#### About this exercise:
Set down every entry once more, character for character.

[Dataset entries]
□ □ □

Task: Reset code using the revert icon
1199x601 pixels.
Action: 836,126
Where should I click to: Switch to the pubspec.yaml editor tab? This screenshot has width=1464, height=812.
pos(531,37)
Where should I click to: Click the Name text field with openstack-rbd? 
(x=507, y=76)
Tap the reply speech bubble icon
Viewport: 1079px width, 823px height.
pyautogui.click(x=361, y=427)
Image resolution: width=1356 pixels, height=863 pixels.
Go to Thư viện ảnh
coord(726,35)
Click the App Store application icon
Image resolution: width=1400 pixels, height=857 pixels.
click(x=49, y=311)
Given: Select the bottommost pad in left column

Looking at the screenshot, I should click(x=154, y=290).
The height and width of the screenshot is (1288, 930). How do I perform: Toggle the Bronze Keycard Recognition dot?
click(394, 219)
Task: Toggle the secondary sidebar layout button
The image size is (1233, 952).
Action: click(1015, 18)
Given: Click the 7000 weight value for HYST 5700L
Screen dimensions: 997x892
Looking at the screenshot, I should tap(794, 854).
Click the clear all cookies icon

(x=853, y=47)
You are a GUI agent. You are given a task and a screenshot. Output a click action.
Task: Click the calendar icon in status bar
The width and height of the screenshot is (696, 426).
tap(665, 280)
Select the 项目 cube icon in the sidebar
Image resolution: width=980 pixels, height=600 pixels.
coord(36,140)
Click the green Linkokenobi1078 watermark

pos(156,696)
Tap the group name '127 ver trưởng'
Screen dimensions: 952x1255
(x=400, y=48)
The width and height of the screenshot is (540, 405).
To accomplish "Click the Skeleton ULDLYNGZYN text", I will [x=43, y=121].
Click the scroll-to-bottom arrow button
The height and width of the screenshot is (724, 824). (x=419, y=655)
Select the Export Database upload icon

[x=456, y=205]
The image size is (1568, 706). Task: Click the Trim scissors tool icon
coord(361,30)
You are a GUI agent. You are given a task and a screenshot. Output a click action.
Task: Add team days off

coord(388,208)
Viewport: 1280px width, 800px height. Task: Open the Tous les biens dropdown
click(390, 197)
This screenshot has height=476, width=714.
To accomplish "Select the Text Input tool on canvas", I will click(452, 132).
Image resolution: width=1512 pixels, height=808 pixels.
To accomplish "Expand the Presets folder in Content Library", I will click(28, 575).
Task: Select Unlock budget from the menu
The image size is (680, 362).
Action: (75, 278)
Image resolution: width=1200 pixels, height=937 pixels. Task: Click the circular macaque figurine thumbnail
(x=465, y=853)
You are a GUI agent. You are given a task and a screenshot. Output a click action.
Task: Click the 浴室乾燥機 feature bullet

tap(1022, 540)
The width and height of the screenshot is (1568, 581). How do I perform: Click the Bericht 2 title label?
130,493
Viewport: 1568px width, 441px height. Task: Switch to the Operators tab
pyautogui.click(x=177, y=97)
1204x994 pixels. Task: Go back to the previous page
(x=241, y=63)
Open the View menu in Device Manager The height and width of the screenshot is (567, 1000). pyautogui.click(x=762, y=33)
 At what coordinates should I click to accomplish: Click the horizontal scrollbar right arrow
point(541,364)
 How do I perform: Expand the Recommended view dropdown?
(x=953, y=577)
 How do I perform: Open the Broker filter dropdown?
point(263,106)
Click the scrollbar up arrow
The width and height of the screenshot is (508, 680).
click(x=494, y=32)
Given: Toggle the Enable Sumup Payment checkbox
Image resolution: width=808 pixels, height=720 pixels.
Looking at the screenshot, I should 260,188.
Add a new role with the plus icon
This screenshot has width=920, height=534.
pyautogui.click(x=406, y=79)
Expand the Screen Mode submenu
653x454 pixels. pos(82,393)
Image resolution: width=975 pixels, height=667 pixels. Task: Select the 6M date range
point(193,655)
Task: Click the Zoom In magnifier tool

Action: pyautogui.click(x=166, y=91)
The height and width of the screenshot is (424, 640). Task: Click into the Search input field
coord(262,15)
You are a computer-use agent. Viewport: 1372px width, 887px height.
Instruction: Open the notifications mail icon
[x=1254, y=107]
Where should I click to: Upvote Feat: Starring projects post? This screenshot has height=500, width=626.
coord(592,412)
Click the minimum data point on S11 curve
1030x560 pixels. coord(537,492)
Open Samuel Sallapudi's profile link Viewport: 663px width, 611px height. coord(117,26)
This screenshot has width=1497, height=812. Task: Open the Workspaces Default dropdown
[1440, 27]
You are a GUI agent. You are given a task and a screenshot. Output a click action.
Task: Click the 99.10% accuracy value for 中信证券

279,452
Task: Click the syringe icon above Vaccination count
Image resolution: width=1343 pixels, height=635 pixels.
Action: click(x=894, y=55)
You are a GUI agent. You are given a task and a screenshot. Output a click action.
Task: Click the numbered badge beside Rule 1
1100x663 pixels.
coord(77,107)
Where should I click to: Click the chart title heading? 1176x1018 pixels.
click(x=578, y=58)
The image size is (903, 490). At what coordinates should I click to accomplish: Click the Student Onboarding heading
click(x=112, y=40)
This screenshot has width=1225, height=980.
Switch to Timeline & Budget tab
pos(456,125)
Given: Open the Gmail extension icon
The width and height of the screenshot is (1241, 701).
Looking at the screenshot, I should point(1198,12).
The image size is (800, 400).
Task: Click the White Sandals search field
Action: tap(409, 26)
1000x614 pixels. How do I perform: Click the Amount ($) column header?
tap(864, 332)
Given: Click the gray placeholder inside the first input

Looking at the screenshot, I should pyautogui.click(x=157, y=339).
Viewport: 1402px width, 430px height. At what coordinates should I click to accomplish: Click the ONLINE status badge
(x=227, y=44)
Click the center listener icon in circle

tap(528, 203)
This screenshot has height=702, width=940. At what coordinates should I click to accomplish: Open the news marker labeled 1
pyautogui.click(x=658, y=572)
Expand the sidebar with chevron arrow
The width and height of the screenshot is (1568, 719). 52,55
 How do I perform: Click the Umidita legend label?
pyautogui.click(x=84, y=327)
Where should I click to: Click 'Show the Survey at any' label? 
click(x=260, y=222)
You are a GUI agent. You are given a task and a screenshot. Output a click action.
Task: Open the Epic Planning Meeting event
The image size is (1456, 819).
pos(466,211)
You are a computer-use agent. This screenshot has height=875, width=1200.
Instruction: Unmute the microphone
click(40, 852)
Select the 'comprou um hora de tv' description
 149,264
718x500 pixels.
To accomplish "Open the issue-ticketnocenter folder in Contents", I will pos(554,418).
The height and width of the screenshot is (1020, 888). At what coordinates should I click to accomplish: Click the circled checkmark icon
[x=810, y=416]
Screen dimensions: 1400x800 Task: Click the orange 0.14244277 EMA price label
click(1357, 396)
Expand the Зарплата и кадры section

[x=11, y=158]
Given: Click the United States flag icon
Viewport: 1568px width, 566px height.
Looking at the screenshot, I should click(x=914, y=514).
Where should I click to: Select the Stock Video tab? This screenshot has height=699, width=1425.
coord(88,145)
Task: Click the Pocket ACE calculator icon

□ □ □

#### Reply:
Task: Reset code using the revert icon
1199x601 pixels.
Action: 836,126
Where should I click to: Switch to the pubspec.yaml editor tab? This screenshot has width=1464, height=812.
pos(531,37)
Where should I click to: Click the Name text field with openstack-rbd? 
(x=507, y=76)
Tap the reply speech bubble icon
Viewport: 1079px width, 823px height.
pyautogui.click(x=361, y=427)
Image resolution: width=1356 pixels, height=863 pixels.
Go to Thư viện ảnh
coord(726,35)
Click the App Store application icon
Image resolution: width=1400 pixels, height=857 pixels.
click(x=49, y=311)
Given: Select the bottommost pad in left column

Looking at the screenshot, I should click(x=154, y=290).
The height and width of the screenshot is (1288, 930). How do I perform: Toggle the Bronze Keycard Recognition dot?
click(394, 219)
Task: Toggle the secondary sidebar layout button
The image size is (1233, 952).
Action: click(1015, 18)
Given: Click the 7000 weight value for HYST 5700L
Screen dimensions: 997x892
Looking at the screenshot, I should tap(794, 854).
Click the clear all cookies icon

(x=853, y=47)
You are a GUI agent. You are given a task and a screenshot. Output a click action.
Task: Click the calendar icon in status bar
The width and height of the screenshot is (696, 426).
tap(665, 280)
Select the 项目 cube icon in the sidebar
Image resolution: width=980 pixels, height=600 pixels.
coord(36,140)
Click the green Linkokenobi1078 watermark

pos(156,696)
Tap the group name '127 ver trưởng'
Screen dimensions: 952x1255
(x=400, y=48)
The width and height of the screenshot is (540, 405).
To accomplish "Click the Skeleton ULDLYNGZYN text", I will [x=43, y=121].
Click the scroll-to-bottom arrow button
The height and width of the screenshot is (724, 824). (x=419, y=655)
Select the Export Database upload icon

[x=456, y=205]
The image size is (1568, 706). Task: Click the Trim scissors tool icon
coord(361,30)
You are a GUI agent. You are given a task and a screenshot. Output a click action.
Task: Add team days off

coord(388,208)
Viewport: 1280px width, 800px height. Task: Open the Tous les biens dropdown
click(390, 197)
This screenshot has height=476, width=714.
To accomplish "Select the Text Input tool on canvas", I will click(452, 132).
Image resolution: width=1512 pixels, height=808 pixels.
To accomplish "Expand the Presets folder in Content Library", I will click(28, 575).
Task: Select Unlock budget from the menu
The image size is (680, 362).
Action: (75, 278)
Image resolution: width=1200 pixels, height=937 pixels. Task: Click the circular macaque figurine thumbnail
(x=465, y=853)
You are a GUI agent. You are given a task and a screenshot. Output a click action.
Task: Click the 浴室乾燥機 feature bullet

tap(1022, 540)
The width and height of the screenshot is (1568, 581). How do I perform: Click the Bericht 2 title label?
130,493
Viewport: 1568px width, 441px height. Task: Switch to the Operators tab
pyautogui.click(x=177, y=97)
1204x994 pixels. Task: Go back to the previous page
(x=241, y=63)
Open the View menu in Device Manager The height and width of the screenshot is (567, 1000). pyautogui.click(x=762, y=33)
 At what coordinates should I click to accomplish: Click the horizontal scrollbar right arrow
point(541,364)
 How do I perform: Expand the Recommended view dropdown?
(x=953, y=577)
 How do I perform: Open the Broker filter dropdown?
point(263,106)
Click the scrollbar up arrow
The width and height of the screenshot is (508, 680).
click(x=494, y=32)
Given: Toggle the Enable Sumup Payment checkbox
Image resolution: width=808 pixels, height=720 pixels.
Looking at the screenshot, I should 260,188.
Add a new role with the plus icon
This screenshot has width=920, height=534.
pyautogui.click(x=406, y=79)
Expand the Screen Mode submenu
653x454 pixels. pos(82,393)
Image resolution: width=975 pixels, height=667 pixels. Task: Select the 6M date range
point(193,655)
Task: Click the Zoom In magnifier tool

Action: pyautogui.click(x=166, y=91)
The height and width of the screenshot is (424, 640). Task: Click into the Search input field
coord(262,15)
You are a computer-use agent. Viewport: 1372px width, 887px height.
Instruction: Open the notifications mail icon
[x=1254, y=107]
Where should I click to: Upvote Feat: Starring projects post? This screenshot has height=500, width=626.
coord(592,412)
Click the minimum data point on S11 curve
1030x560 pixels. coord(537,492)
Open Samuel Sallapudi's profile link Viewport: 663px width, 611px height. coord(117,26)
This screenshot has width=1497, height=812. Task: Open the Workspaces Default dropdown
[1440, 27]
You are a GUI agent. You are given a task and a screenshot. Output a click action.
Task: Click the 99.10% accuracy value for 中信证券

279,452
Task: Click the syringe icon above Vaccination count
Image resolution: width=1343 pixels, height=635 pixels.
Action: click(x=894, y=55)
You are a GUI agent. You are given a task and a screenshot. Output a click action.
Task: Click the numbered badge beside Rule 1
1100x663 pixels.
coord(77,107)
Where should I click to: Click the chart title heading? 1176x1018 pixels.
click(x=578, y=58)
The image size is (903, 490). At what coordinates should I click to accomplish: Click the Student Onboarding heading
click(x=112, y=40)
This screenshot has width=1225, height=980.
Switch to Timeline & Budget tab
pos(456,125)
Given: Open the Gmail extension icon
The width and height of the screenshot is (1241, 701).
Looking at the screenshot, I should point(1198,12).
The image size is (800, 400).
Task: Click the White Sandals search field
Action: tap(409, 26)
1000x614 pixels. How do I perform: Click the Amount ($) column header?
tap(864, 332)
Given: Click the gray placeholder inside the first input

Looking at the screenshot, I should pyautogui.click(x=157, y=339).
Viewport: 1402px width, 430px height. At what coordinates should I click to accomplish: Click the ONLINE status badge
(x=227, y=44)
Click the center listener icon in circle

tap(528, 203)
This screenshot has height=702, width=940. At what coordinates should I click to accomplish: Open the news marker labeled 1
pyautogui.click(x=658, y=572)
Expand the sidebar with chevron arrow
The width and height of the screenshot is (1568, 719). 52,55
 How do I perform: Click the Umidita legend label?
pyautogui.click(x=84, y=327)
Where should I click to: Click 'Show the Survey at any' label? 
click(x=260, y=222)
You are a GUI agent. You are given a task and a screenshot. Output a click action.
Task: Open the Epic Planning Meeting event
The image size is (1456, 819).
pos(466,211)
You are a computer-use agent. This screenshot has height=875, width=1200.
Instruction: Unmute the microphone
click(40, 852)
Select the 'comprou um hora de tv' description
 149,264
718x500 pixels.
To accomplish "Open the issue-ticketnocenter folder in Contents", I will pos(554,418).
The height and width of the screenshot is (1020, 888). At what coordinates should I click to accomplish: Click the circled checkmark icon
[x=810, y=416]
Screen dimensions: 1400x800 Task: Click the orange 0.14244277 EMA price label
click(1357, 396)
Expand the Зарплата и кадры section

[x=11, y=158]
Given: Click the United States flag icon
Viewport: 1568px width, 566px height.
Looking at the screenshot, I should click(x=914, y=514).
Where should I click to: Select the Stock Video tab? This screenshot has height=699, width=1425.
coord(88,145)
Task: Click the Pocket ACE calculator icon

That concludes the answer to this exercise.